** TASK BRIEF **
Write the entries out exactly, with the final line being the one containing "You are a computer-use agent. Screen".

** TASK INPUTS **

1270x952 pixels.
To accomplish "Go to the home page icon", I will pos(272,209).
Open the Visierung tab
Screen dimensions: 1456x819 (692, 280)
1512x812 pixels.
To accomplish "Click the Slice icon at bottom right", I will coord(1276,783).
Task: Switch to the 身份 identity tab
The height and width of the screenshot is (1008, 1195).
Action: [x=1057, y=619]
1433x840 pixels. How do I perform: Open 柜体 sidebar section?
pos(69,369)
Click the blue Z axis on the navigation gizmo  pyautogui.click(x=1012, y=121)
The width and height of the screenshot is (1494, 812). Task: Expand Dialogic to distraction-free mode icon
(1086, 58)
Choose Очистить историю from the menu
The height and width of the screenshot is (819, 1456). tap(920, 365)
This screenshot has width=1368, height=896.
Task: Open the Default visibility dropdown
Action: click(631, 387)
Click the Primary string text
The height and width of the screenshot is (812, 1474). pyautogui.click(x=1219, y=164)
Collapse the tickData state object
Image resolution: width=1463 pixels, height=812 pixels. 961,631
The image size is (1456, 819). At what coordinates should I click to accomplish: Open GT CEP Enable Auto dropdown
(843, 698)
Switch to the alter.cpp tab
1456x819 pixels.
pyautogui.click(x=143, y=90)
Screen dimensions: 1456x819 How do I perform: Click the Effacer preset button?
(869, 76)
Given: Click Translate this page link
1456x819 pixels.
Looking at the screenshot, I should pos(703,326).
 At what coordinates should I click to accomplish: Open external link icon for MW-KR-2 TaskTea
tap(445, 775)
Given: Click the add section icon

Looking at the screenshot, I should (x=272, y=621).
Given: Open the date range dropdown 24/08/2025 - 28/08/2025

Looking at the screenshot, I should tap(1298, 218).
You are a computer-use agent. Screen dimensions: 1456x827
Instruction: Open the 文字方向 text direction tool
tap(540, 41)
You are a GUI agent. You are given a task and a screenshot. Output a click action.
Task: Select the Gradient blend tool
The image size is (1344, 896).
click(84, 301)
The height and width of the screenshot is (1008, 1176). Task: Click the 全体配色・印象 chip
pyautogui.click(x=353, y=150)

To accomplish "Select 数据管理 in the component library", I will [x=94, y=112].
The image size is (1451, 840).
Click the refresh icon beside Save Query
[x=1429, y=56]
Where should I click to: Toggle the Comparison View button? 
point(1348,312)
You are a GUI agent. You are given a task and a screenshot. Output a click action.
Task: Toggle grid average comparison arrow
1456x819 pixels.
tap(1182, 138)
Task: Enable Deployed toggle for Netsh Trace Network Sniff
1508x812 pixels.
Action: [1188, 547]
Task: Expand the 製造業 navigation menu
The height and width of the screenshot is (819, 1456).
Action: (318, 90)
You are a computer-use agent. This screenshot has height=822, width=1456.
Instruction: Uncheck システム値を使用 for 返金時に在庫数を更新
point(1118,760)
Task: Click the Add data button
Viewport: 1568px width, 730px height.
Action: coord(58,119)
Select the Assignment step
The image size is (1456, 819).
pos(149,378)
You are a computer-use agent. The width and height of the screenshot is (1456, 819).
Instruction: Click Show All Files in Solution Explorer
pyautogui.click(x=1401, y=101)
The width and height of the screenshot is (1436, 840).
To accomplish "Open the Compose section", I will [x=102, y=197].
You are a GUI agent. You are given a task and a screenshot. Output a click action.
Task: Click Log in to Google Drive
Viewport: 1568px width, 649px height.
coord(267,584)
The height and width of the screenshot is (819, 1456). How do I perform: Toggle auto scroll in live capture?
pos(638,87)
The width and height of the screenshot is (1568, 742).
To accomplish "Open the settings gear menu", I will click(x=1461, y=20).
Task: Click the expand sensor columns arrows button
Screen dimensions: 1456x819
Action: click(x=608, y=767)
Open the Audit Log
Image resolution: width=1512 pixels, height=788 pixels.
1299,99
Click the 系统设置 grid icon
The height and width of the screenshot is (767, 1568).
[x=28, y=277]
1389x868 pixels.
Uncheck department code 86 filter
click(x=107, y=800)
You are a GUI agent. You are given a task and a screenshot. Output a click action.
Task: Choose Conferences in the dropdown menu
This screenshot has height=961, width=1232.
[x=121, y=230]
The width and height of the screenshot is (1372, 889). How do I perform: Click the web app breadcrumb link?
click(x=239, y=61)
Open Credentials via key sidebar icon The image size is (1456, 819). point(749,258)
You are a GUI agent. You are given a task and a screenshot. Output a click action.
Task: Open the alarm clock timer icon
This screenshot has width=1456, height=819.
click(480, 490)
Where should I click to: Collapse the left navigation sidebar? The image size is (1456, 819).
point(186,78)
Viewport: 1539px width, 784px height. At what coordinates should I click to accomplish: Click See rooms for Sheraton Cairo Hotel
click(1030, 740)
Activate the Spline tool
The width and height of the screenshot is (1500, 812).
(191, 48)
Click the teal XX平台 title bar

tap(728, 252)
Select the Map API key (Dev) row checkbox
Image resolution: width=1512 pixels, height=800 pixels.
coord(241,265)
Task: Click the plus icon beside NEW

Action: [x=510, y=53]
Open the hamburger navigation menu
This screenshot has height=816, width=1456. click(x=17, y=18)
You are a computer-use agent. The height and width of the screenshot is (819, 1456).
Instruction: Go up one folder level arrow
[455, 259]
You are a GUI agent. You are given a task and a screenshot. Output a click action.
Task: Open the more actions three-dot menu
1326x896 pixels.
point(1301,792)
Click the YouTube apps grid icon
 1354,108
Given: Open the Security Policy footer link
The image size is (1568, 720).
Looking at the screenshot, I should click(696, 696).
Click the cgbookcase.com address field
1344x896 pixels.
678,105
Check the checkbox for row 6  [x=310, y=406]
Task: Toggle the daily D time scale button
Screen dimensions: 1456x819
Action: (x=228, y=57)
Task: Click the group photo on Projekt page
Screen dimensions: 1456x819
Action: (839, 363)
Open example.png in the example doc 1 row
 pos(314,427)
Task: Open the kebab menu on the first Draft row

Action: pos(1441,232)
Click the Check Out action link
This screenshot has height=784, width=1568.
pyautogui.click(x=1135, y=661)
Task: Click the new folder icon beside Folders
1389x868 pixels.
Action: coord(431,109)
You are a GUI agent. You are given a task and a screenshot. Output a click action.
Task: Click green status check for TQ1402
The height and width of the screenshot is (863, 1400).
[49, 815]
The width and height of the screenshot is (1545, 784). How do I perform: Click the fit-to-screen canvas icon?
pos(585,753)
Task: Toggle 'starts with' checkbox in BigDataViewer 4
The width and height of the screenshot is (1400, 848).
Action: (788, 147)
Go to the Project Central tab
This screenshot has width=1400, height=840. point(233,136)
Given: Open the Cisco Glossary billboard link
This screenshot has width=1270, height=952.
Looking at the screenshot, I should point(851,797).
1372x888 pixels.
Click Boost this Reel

** SOLUTION **
1270x952 pixels.
To accomplish "Go to the home page icon", I will pos(272,209).
Open the Visierung tab
Screen dimensions: 1456x819 (692, 280)
1512x812 pixels.
To accomplish "Click the Slice icon at bottom right", I will coord(1276,783).
Task: Switch to the 身份 identity tab
The height and width of the screenshot is (1008, 1195).
Action: [x=1057, y=619]
1433x840 pixels. How do I perform: Open 柜体 sidebar section?
pos(69,369)
Click the blue Z axis on the navigation gizmo  pyautogui.click(x=1012, y=121)
The width and height of the screenshot is (1494, 812). Task: Expand Dialogic to distraction-free mode icon
(1086, 58)
Choose Очистить историю from the menu
The height and width of the screenshot is (819, 1456). tap(920, 365)
This screenshot has width=1368, height=896.
Task: Open the Default visibility dropdown
Action: click(631, 387)
Click the Primary string text
The height and width of the screenshot is (812, 1474). pyautogui.click(x=1219, y=164)
Collapse the tickData state object
Image resolution: width=1463 pixels, height=812 pixels. 961,631
The image size is (1456, 819). At what coordinates should I click to accomplish: Open GT CEP Enable Auto dropdown
(843, 698)
Switch to the alter.cpp tab
1456x819 pixels.
pyautogui.click(x=143, y=90)
Screen dimensions: 1456x819 How do I perform: Click the Effacer preset button?
(869, 76)
Given: Click Translate this page link
1456x819 pixels.
Looking at the screenshot, I should pos(703,326).
 At what coordinates should I click to accomplish: Open external link icon for MW-KR-2 TaskTea
tap(445, 775)
Given: Click the add section icon

Looking at the screenshot, I should (x=272, y=621).
Given: Open the date range dropdown 24/08/2025 - 28/08/2025

Looking at the screenshot, I should tap(1298, 218).
You are a computer-use agent. Screen dimensions: 1456x827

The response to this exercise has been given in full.